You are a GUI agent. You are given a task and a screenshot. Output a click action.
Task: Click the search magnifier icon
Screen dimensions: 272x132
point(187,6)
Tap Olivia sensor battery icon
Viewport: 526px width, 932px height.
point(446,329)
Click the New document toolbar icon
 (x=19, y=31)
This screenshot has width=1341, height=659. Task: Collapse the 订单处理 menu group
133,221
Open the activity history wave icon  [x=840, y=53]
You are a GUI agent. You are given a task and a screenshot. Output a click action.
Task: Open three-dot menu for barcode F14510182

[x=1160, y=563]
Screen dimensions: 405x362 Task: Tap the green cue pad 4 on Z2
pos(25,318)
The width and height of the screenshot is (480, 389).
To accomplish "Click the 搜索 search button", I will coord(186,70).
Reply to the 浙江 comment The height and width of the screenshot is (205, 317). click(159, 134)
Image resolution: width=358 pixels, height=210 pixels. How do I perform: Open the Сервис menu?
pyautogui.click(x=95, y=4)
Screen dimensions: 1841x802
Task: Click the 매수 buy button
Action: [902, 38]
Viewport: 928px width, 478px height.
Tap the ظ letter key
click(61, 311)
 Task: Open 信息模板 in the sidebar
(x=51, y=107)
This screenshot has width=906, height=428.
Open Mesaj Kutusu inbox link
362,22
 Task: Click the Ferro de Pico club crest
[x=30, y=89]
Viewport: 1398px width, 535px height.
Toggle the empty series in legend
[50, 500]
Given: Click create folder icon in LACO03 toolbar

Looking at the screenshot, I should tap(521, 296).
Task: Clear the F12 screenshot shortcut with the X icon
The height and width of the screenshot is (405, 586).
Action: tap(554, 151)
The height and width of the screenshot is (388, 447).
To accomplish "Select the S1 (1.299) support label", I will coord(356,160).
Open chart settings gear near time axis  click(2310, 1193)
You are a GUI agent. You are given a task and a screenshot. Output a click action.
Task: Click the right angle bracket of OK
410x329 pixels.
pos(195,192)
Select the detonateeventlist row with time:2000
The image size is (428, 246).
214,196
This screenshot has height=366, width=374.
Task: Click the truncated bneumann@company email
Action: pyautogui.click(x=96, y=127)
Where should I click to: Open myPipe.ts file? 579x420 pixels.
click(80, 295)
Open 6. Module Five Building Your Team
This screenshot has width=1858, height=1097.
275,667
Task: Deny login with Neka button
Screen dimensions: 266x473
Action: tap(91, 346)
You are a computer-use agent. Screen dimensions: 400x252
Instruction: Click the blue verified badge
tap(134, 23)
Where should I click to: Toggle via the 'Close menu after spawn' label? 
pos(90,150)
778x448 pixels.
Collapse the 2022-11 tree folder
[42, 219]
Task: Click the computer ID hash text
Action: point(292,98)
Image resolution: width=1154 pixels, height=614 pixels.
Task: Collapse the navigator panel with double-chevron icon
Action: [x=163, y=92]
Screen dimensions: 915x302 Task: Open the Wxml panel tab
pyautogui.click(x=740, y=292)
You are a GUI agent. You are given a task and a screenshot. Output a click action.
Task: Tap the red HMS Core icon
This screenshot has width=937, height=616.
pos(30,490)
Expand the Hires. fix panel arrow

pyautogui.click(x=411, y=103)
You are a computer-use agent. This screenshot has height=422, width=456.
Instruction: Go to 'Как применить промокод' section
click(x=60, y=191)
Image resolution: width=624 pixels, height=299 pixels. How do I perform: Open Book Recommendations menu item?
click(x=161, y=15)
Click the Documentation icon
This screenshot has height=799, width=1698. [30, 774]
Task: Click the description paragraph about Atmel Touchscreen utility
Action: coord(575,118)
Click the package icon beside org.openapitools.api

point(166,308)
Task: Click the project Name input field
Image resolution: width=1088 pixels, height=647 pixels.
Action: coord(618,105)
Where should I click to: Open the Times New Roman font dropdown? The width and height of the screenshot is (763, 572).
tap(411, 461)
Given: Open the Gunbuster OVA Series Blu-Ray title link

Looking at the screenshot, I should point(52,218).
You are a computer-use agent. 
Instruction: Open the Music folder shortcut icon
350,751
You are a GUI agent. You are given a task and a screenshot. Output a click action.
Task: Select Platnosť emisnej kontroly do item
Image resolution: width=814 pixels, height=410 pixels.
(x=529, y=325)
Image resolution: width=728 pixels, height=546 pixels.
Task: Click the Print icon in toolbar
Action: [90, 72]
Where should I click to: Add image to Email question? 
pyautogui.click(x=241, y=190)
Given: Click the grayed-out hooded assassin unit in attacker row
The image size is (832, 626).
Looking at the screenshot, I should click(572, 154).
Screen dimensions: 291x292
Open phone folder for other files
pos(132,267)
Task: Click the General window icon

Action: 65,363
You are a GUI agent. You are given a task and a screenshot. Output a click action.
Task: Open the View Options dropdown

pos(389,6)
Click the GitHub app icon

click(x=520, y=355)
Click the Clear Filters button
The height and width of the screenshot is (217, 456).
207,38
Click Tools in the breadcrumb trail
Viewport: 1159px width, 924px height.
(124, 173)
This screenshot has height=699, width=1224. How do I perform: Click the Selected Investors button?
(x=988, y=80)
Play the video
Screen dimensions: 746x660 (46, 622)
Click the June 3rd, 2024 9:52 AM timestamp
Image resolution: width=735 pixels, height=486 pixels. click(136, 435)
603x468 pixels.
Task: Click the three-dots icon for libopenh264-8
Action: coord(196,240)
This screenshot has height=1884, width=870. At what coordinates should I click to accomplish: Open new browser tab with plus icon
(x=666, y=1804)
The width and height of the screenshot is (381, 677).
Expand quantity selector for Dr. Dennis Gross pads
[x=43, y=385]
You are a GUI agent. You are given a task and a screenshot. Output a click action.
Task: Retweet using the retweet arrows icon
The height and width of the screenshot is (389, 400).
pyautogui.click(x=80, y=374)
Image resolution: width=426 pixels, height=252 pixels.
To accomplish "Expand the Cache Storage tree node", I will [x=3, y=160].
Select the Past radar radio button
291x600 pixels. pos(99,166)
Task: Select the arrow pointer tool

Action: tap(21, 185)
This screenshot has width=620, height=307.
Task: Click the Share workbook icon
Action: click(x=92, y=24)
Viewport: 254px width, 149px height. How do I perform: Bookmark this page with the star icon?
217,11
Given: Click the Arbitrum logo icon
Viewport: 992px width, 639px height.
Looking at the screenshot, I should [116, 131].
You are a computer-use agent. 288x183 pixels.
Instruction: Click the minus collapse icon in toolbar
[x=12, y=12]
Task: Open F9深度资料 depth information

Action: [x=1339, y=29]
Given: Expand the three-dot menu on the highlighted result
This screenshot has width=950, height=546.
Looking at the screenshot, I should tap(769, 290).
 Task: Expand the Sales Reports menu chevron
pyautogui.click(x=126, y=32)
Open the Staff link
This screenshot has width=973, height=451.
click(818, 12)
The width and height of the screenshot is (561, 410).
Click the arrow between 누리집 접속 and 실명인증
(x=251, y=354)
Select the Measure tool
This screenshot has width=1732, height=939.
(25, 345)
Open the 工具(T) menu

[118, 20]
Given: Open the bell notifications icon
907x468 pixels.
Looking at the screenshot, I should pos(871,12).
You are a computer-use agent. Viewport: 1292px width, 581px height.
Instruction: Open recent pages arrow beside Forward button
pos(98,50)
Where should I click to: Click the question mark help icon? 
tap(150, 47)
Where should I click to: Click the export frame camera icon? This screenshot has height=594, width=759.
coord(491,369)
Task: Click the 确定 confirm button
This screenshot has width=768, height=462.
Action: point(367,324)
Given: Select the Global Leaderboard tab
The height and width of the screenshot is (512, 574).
———
PROBLEM TO WORK ON :: Gather every line in the data above that contains the word "beside", and copy each of those lines in full.

WRITTEN ANSWER ::
Click the package icon beside org.openapitools.api
Instruction: Open recent pages arrow beside Forward button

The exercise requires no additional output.